TASK PROMPT:
Repeat word for word the stretch of the material below from the line containing "Toggle the Bottom" through the line containing "click(x=891, y=67)", including both of those lines.

PROVIDED DATA:
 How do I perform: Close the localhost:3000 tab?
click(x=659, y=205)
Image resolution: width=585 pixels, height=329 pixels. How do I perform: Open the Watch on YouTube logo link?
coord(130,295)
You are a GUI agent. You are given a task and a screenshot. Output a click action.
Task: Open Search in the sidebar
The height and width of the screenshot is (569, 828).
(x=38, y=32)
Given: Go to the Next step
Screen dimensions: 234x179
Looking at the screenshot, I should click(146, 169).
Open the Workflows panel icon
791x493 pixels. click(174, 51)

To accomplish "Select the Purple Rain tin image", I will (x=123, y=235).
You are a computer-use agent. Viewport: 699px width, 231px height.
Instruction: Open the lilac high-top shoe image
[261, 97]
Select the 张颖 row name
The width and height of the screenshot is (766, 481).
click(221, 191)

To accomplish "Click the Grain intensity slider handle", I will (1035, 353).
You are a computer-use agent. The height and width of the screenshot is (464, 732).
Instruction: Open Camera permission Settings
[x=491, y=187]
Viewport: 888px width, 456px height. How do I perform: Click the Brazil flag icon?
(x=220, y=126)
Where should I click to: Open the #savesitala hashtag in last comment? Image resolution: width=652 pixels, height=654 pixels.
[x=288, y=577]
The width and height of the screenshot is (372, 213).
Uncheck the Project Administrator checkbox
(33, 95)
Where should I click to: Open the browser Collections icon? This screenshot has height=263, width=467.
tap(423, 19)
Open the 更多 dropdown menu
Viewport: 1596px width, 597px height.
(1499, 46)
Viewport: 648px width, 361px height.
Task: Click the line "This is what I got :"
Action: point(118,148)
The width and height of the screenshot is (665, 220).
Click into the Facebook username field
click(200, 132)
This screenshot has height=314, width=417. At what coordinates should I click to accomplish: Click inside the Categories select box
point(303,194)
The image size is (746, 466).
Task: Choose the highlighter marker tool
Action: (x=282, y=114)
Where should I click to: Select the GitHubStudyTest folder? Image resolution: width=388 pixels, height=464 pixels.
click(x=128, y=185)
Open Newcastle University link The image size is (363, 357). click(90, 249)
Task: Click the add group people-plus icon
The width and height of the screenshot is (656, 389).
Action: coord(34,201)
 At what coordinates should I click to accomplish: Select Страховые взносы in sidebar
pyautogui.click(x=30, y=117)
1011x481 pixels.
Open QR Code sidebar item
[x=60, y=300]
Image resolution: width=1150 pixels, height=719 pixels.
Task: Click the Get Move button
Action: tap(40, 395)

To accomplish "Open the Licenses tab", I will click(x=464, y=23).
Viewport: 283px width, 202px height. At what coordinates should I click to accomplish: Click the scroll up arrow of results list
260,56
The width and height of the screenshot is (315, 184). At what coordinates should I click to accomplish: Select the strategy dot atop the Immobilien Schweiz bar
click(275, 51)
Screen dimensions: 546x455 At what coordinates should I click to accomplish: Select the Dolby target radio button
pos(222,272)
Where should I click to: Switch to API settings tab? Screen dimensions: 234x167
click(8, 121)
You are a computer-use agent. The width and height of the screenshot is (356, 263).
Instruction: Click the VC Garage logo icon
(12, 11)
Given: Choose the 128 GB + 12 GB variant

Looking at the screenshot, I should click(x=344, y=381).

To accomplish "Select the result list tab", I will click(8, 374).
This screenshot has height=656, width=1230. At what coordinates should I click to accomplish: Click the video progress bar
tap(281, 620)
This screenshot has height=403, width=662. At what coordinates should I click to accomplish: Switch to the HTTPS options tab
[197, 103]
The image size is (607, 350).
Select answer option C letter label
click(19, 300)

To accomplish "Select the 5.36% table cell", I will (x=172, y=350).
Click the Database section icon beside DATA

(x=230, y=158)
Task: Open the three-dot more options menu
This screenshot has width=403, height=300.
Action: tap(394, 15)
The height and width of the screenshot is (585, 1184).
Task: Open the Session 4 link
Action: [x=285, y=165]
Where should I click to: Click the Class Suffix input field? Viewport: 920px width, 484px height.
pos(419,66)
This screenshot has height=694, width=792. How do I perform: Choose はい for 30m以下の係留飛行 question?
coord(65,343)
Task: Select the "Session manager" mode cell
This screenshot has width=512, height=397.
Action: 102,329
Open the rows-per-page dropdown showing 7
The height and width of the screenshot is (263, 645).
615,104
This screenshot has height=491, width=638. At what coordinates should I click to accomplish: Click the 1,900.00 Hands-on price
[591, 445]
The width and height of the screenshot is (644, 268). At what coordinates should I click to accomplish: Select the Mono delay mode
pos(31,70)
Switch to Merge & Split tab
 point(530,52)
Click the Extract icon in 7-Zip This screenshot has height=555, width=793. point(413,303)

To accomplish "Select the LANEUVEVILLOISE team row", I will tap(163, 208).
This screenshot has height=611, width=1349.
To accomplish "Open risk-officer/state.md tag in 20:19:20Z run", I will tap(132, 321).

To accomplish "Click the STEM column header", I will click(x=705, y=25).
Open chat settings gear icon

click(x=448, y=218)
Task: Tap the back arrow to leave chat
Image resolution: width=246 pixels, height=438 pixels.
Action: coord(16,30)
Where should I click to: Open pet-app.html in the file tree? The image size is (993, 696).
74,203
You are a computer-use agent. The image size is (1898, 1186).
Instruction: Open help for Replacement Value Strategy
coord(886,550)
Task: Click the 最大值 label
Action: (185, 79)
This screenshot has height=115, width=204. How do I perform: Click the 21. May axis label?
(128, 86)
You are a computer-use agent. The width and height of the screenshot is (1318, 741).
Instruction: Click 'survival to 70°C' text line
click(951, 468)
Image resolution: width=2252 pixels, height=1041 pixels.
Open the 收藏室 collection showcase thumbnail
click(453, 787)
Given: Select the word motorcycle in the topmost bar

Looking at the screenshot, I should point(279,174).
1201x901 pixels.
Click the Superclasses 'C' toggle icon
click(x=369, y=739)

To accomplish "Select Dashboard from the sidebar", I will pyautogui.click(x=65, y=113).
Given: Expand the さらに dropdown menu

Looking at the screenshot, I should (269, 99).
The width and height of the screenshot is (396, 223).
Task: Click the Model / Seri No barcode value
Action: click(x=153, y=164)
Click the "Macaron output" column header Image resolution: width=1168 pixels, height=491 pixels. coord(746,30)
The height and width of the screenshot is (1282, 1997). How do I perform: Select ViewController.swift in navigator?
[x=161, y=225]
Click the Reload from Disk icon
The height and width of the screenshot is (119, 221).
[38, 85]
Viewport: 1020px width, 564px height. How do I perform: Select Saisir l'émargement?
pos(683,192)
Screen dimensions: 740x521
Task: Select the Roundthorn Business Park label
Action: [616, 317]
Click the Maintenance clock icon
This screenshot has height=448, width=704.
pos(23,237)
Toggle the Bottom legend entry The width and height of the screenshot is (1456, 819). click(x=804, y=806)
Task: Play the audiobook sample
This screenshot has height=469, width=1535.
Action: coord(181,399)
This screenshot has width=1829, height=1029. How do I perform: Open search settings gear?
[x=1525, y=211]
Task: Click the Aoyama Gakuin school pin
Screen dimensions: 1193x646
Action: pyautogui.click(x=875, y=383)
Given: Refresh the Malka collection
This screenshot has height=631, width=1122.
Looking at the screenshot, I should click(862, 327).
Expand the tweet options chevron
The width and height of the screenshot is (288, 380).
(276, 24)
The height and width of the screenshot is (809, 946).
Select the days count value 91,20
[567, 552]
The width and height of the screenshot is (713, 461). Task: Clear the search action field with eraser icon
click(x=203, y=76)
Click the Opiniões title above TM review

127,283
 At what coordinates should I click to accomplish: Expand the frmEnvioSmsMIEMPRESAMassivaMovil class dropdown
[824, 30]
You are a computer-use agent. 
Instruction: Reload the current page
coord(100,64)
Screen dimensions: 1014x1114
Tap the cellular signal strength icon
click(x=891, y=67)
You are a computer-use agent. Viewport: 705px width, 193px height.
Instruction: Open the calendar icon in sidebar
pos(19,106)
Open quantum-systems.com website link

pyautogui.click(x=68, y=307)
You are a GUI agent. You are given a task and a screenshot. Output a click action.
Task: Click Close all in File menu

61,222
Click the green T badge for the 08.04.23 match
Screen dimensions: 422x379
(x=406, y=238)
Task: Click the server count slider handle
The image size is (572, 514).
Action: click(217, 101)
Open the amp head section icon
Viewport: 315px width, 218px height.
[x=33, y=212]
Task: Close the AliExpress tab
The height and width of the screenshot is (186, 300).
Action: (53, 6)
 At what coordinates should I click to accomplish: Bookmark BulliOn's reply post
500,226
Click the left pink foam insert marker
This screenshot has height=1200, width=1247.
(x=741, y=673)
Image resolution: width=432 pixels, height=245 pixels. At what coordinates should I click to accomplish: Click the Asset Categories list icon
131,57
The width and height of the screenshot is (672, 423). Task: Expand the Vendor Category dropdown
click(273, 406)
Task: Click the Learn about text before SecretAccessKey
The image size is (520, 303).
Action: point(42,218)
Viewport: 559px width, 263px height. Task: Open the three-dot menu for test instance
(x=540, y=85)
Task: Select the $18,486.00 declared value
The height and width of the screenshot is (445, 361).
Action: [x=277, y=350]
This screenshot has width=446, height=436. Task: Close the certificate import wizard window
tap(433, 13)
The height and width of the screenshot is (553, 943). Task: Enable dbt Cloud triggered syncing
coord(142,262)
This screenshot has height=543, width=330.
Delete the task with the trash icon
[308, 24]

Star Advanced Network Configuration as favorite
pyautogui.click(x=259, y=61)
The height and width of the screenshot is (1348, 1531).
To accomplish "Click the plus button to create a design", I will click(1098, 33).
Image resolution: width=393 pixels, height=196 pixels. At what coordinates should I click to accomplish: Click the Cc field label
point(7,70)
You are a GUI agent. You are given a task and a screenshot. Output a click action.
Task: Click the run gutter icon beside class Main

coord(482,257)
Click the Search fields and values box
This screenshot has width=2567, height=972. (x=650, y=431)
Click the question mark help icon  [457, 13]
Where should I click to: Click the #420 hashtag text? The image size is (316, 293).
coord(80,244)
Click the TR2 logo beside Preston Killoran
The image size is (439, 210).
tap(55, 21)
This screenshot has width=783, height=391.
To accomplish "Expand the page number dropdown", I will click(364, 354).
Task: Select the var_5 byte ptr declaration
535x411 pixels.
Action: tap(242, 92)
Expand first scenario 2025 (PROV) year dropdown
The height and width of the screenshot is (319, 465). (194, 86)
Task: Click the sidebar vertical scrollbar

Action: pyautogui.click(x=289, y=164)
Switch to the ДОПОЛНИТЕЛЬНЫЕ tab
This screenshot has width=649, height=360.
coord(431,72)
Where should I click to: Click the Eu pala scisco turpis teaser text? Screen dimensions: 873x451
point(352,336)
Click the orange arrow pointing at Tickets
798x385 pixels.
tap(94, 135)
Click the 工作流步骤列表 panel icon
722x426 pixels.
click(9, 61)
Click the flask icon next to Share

WRITTEN SOLUTION:
Toggle the Bottom legend entry The width and height of the screenshot is (1456, 819). click(x=804, y=806)
Task: Play the audiobook sample
This screenshot has height=469, width=1535.
Action: coord(181,399)
This screenshot has width=1829, height=1029. How do I perform: Open search settings gear?
[x=1525, y=211]
Task: Click the Aoyama Gakuin school pin
Screen dimensions: 1193x646
Action: pyautogui.click(x=875, y=383)
Given: Refresh the Malka collection
This screenshot has height=631, width=1122.
Looking at the screenshot, I should click(862, 327).
Expand the tweet options chevron
The width and height of the screenshot is (288, 380).
(276, 24)
The height and width of the screenshot is (809, 946).
Select the days count value 91,20
[567, 552]
The width and height of the screenshot is (713, 461). Task: Clear the search action field with eraser icon
click(x=203, y=76)
Click the Opiniões title above TM review

127,283
 At what coordinates should I click to accomplish: Expand the frmEnvioSmsMIEMPRESAMassivaMovil class dropdown
[824, 30]
You are a computer-use agent. 
Instruction: Reload the current page
coord(100,64)
Screen dimensions: 1014x1114
Tap the cellular signal strength icon
click(x=891, y=67)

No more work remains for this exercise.